Data Structures and Algorithms in Kotlin

Let's dive into Time Complexity, Space Complexity, Big O Notation, Data Structures, Algorithms in kotlin language. Knowing these can make any developer a better one.

Time Complexity

Is a measure of the time required to run an algorithm as the input size increases.

Space Complexity

Is a measure of the resource required for the algorithm to manipulate the input data.

Big O Notation

Is used to represent the general form of time and space complexity.

Time & Space Complexity are high-level measure of scalability.

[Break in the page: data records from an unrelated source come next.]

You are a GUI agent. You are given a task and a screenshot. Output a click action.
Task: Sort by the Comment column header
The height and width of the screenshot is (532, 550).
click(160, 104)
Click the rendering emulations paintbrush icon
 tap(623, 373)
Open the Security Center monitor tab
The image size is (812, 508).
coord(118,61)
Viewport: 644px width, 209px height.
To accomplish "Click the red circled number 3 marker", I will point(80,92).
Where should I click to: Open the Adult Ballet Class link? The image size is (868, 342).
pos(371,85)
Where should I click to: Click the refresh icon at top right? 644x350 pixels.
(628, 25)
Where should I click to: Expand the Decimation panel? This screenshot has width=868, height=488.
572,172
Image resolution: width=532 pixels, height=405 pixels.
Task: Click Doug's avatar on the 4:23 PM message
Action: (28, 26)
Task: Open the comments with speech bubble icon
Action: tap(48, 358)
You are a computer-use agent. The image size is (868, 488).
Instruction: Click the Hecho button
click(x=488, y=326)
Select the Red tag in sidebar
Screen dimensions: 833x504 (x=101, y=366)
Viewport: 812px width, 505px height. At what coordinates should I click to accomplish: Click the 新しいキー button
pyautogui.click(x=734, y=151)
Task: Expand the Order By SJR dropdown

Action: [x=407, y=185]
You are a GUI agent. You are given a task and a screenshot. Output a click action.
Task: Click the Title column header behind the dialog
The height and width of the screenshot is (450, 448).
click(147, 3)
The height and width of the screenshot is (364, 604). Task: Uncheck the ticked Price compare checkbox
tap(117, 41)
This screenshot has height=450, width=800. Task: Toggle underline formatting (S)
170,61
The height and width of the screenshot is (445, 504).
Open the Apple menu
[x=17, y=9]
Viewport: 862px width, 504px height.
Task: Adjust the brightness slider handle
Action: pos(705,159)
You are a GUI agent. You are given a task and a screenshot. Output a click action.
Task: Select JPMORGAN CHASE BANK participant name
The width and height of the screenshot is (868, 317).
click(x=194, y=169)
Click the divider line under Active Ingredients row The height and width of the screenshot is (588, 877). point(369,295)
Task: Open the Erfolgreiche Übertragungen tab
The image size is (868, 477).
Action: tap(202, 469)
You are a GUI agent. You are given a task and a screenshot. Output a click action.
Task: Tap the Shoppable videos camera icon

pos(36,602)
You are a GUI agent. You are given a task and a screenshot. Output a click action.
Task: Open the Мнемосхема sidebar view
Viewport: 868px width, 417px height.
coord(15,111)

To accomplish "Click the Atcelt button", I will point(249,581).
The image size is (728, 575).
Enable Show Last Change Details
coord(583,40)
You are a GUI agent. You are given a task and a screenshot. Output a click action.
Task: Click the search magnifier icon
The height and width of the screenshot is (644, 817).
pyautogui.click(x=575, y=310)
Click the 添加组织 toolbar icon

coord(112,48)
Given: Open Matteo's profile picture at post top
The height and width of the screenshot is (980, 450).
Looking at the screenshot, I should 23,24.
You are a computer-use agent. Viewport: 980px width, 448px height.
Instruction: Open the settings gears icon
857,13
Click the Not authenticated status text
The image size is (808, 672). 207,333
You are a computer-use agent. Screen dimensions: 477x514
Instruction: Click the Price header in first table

They don't measure the actual speed of the algorithm itself.

For small data sets, Time Complexity is usually irrelevant.

As you can see in above picture we have some types of Big O Notation:

• O(N!) means Factorial Time
• O(2^N) means Exponential Time
• O(N^2) means Quadratic Time
• O(N log N) means Quasilinear Time
• O(N) means Linear Time
• O(Log N) means Logarithmic Time
• O(1) means Constant Time

The Green color represent that the algorithm speed is good when size of the data increasing

The Red color represent that the algorithm speed is ad when size of the data increasing

Remember this chart in your decisions

Data Structures

• LinkedList
• Array
• Stack
• Queue
• Tree
• Binary Tree
• Binary Search Tree
• AVL Tree
• Trie
• Heap
• Priority Queue
• Hashtable
• Set
• Graph

Algorithms

• Linear Search
• Binary Search
• Quicksort
• Mergesort
• Timsort
• Heapsort
• Bubbl sort
• Insertion sort
• Tree sort
• Selection sort
• Bucket sort
• Radix sort
• Counting sort
• Cubesort
• Shell sort

LinkedList

A collection of values arranged in a linear, unidirectional sequence which has several advantages over contiguous storage options such as Array & ArrayList:

• constant time insertion and removal from the front of the list
• reliable performance characteristics

LinkedList consists of Nodes and each node has two responsibility

• Hold a value
• Hold the reference to the next node, the null marks the end of the list.

Pros:

• LinkedList has O(1) time complexity for head first insertion but Array & ArrayList has O(n) time complexity for it.
• Dynamic data structure
• No memory wastage

Cons:

• As soon as you move from one node to another, you can't go back cause there is only has reference to the next node.
• In LinkedList the elements aren't in contiguous blocks of memory. This could lead to more cache misses, which increase the access time.

Stack

Stack is a linear data structure which follows a particular order in which the operations are performed. The order may be LIFO(Last In First Out) or FILO(First In Last Out).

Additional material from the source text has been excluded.